10/05/2015

Giselle, ma belle

Fui ver ballet. Giselle. Mesmo que não conhecesse já a história, o médico da cabeçada na parede armou-se em spoiler e, enquanto eu marrava nos muros dele, contou-ma toda, tim-tim por tim-tim. Maneiras que cheguei lá cheia de descuriosidade.

Foi no Teatro Camões. Nunca lá tinha entrado, mas é giro. Ia munida de uma bailarina, que gosta tanto de azul como eu, mas detestou o edifício. Eu gostei, lembrou-me os legos que não fiz (eu era mais bonecas, a outra é que se punha nessa das construções). Mal lá cheguei, avistei o Paulo Pires, pelo que fiquei com a sensação que já me podia ir embora, uma vez que o espectáculo estava mais que visto. Melhor do que aquilo, impossível. No entanto, sentei-me.

Ficámos na primeira fila, que é tipo a piltra, da visibilidade reduzida (é que são mais baratos, não sei se deu para perceber), mas vimos tudo na mesma. E ficámos com a orquestra mesmo à nossa frente. Eu, pessoalmente, fiquei com o rapaz dos drums diante de mim, o que me fez esquecer imediatamente o Paulo Pires e também o conceito de visibilidade reduzida. De entre outras coisas, aprendi que os tambores ganham cheiro, à medida que são utilizados por aqueles pauzinhos com bolas nas pontas — e ele usava-as aos pares —, porque o tamborileiro cheirava-os de onde em onde. Também me chegou o cheiro ao nariz, ponderei mesmo a possibilidade de lhe oferecer ajuda com o meu minúsculo, porém prestimoso, não fora estar ainda entupida dos plátanos e arriscar deslargar um nico de ranha nhanhosa para cima dos tambores dele.

Foi pela nossa Companhia Nacional de Bailado e, para quem já viu mais ballet ao vivo do que taekwondo (não me lembrei de melhor comparação, tá?), estes são mesmo bons. Nem um passo em falso, nem um deslize, nem uma queda. O corpo é composto por trinta pessoas, assim como a orquestra. Nem uma nota ao lado, de uns ou de outros. Achei eu, que não pesco nada daquilo.
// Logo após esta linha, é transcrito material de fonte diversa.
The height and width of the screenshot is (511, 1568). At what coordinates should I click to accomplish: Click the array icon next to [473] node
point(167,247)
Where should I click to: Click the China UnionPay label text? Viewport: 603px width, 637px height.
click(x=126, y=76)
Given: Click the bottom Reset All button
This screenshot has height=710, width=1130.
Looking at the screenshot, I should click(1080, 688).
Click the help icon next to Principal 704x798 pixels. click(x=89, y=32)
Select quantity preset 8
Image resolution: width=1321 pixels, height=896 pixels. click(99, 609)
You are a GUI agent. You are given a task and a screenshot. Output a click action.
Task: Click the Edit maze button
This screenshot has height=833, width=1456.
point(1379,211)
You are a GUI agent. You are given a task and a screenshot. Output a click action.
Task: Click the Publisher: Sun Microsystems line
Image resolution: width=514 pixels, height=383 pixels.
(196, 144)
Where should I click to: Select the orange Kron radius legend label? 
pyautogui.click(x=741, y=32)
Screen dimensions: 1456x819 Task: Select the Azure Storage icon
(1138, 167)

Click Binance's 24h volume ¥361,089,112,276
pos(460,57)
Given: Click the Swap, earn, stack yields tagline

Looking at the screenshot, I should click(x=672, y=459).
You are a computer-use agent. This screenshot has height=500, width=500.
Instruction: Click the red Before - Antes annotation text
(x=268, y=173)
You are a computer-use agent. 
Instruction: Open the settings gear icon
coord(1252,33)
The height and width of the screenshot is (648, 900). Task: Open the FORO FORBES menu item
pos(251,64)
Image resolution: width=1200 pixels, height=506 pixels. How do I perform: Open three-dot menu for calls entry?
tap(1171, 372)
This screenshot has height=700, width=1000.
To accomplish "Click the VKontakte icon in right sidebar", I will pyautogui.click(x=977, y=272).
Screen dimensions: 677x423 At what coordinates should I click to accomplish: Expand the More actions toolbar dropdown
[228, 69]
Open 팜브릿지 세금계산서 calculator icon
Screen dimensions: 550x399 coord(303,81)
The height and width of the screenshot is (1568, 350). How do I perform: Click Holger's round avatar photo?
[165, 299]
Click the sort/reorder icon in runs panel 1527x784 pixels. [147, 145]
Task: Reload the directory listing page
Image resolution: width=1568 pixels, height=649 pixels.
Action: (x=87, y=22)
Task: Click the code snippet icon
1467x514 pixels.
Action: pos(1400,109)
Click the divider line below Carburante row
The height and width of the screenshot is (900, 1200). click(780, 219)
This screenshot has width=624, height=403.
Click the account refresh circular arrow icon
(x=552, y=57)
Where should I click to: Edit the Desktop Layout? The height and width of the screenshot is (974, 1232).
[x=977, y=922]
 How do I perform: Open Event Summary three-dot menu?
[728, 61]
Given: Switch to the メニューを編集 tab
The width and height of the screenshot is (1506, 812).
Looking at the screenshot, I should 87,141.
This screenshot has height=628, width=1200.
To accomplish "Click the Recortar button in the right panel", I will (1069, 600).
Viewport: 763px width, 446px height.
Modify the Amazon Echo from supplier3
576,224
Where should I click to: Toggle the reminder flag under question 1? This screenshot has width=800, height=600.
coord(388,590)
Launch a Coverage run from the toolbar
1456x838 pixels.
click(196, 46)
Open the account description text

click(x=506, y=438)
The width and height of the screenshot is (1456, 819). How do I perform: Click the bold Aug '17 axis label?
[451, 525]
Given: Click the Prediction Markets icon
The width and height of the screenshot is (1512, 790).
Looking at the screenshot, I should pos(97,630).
Mas a bailarina que me acompanhou esclareceu-me que não se devem ouvir os passos de pontas das bailarinas (e ouviam-se, quando a orquestra não estava a tocar), que são os chamados cascos de cavalo, lá para elas. Por mim, até podiam ter relinchado, que eu achava bonito na mesma.

O querido da Giselle (Albrecht, o nobre) é um bailarino japonês, o que me baralhou deveras, pois quase me transportou para Madame Butterfly. O outro campónio, que também gosta dela, mascarou-se de Robin Hood, mas, fora esses pormenores de somenos, que se prendem mais com a minha desatenção do que com erros de casting, esteve tudo perfeito. Nunca fui muito à bola com a malha dos bailarinos homens, acho que era de bom tom porem ali qualquer coisa a disfarçar as coisinhas (uma coquilha anatómica, como nos desportos de combate, uma mini-saia, um aventalinho...), fica ali uma proeminência concupiscente que desfoca a pessoa do bailado e assim. 
Na segunda parte, também perdi a Giselle, porque, como estão todos mortos, e ela anda para lá vestida de igual às outras dezanove noivas enganadas, todas iguais, deixei de perceber qual era ela, mesmo andando a dançar com o japonês. Ainda me fez lembrar O Noivado do Sepulcro (sou demasiado culta, tudo me evoca tudo). E também não percebi como é que ela morre, para poupar da morte o amado, se já está morta, e se de morta já não passa. Hei-de telefonar ao Théophile Gautier. Aproveito para lhe dizer que gostei muito.